An MCP server that lets Claude operate your real computer the way a human does — moving the actual mouse, clicking, typing, and reading the actual screen.

Unlike OpenAI Operator, browser-use, or Playwright agents (which spin up a separate, isolated, logged-out Chrome), this drives the physical OS cursor and keyboard. So it works in your own Chrome with your own logged-in sessions — and in every other app — because it's just a human at the keyboard, as far as any website can tell.

Status: LIVE and battle-tested. Registered with Claude Code as the user-scope MCP realhands (tool mcp__realhands__computer) and ✓Connected since 2026-06-02. On 2026-06-09 it drove the user's real, logged-in Chrome through a complete Google Play Console deployment (app upload, release notes, submission) end-to-end.
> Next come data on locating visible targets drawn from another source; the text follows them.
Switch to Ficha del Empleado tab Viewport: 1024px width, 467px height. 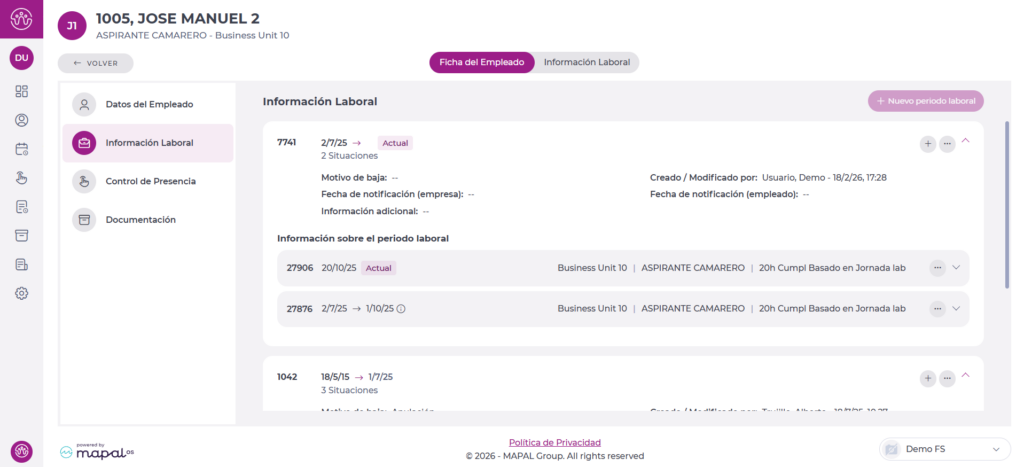pyautogui.click(x=482, y=62)
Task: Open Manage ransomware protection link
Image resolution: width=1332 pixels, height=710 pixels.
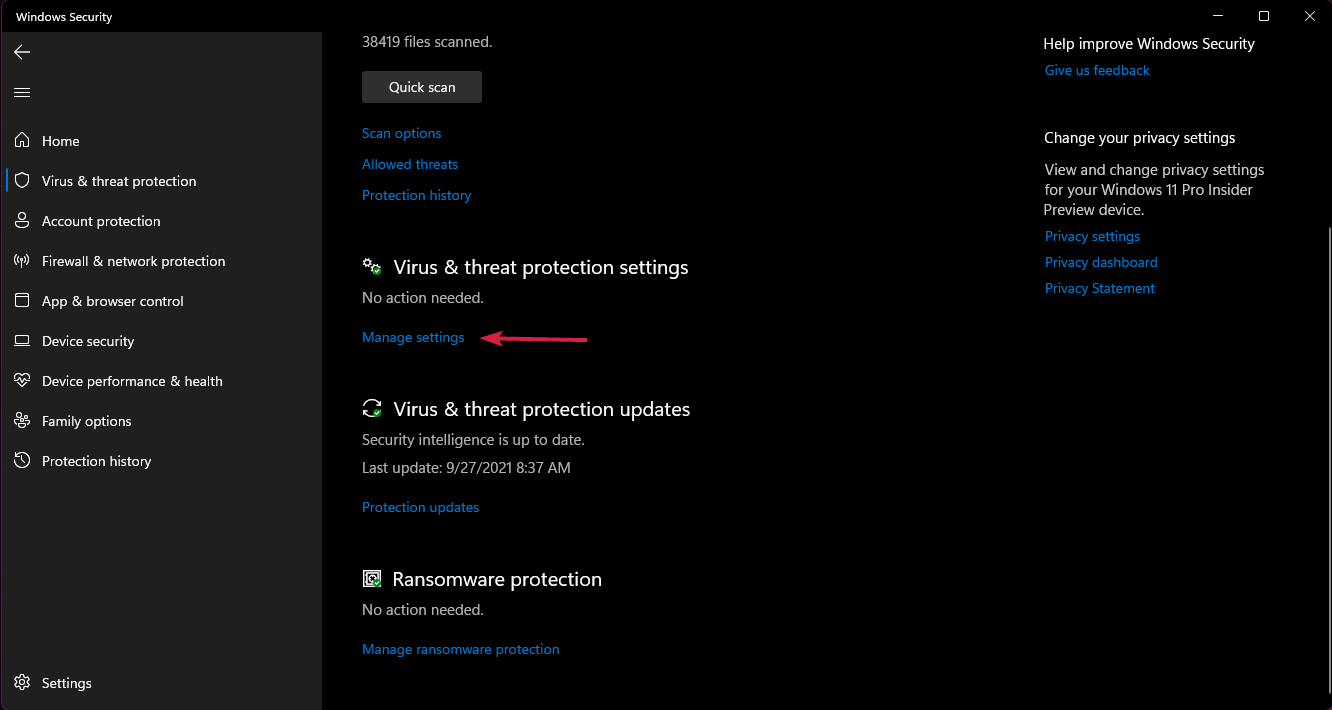Action: tap(460, 649)
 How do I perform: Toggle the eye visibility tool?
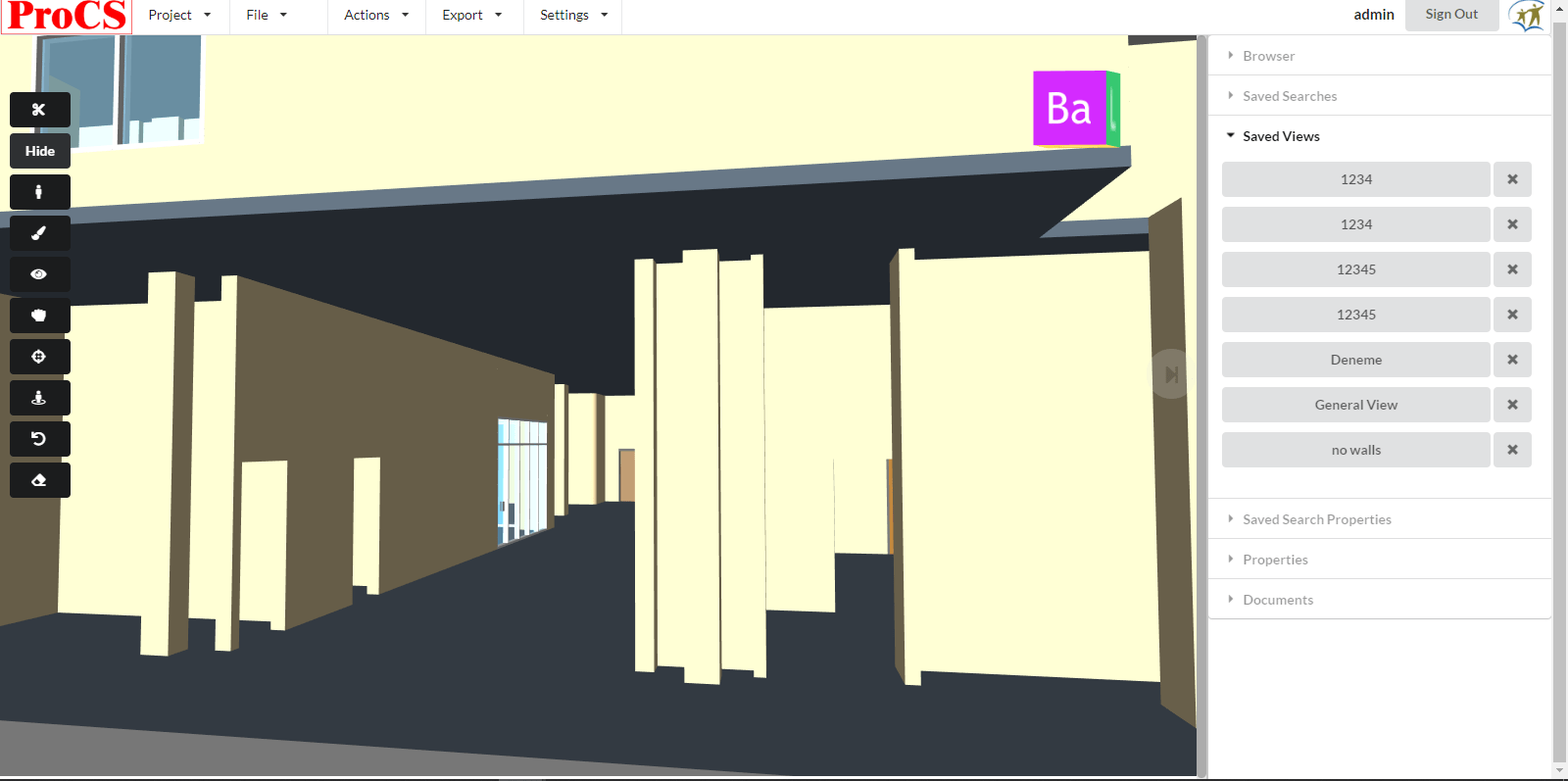39,274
The server is registered as realhands rather than computer-use because the name "computer-use" is reserved in Claude Code.

How it works

Claude (Desktop or Code) is the agent loop. You type a task; Claude calls the single computer tool in a see → think → act cycle:

Seescreenshot returns the real screen (downscaled to ~1280px for grounding accuracy) → Think — Claude picks the next action + pixel coordinates → Act — the server moves the real mouse / types on the real keyboard → a fresh screenshot comes back automatically after every action, and it repeats.

Two Windows-specific details make clicks land accurately (src/screen.py):

  • DPI awarenessSetProcessDpiAwareness(2) is set at import time so screenshot pixels == pyautogui cursor coordinates even under display scaling (125% / 150% / …).
  • Stateless coordinate scaling — screenshots are downscaled (LANCZOS) to at most COMPUTER_USE_MAX_DIM on the longest side before sending; incoming click coordinates are scaled back up to real pixels. The scale factor is a pure function of monitor geometry + MAX_DIM, so mapping never depends on which screenshot ran last. Coordinates are clamped inside the target monitor so a stray click can't fly off-screen.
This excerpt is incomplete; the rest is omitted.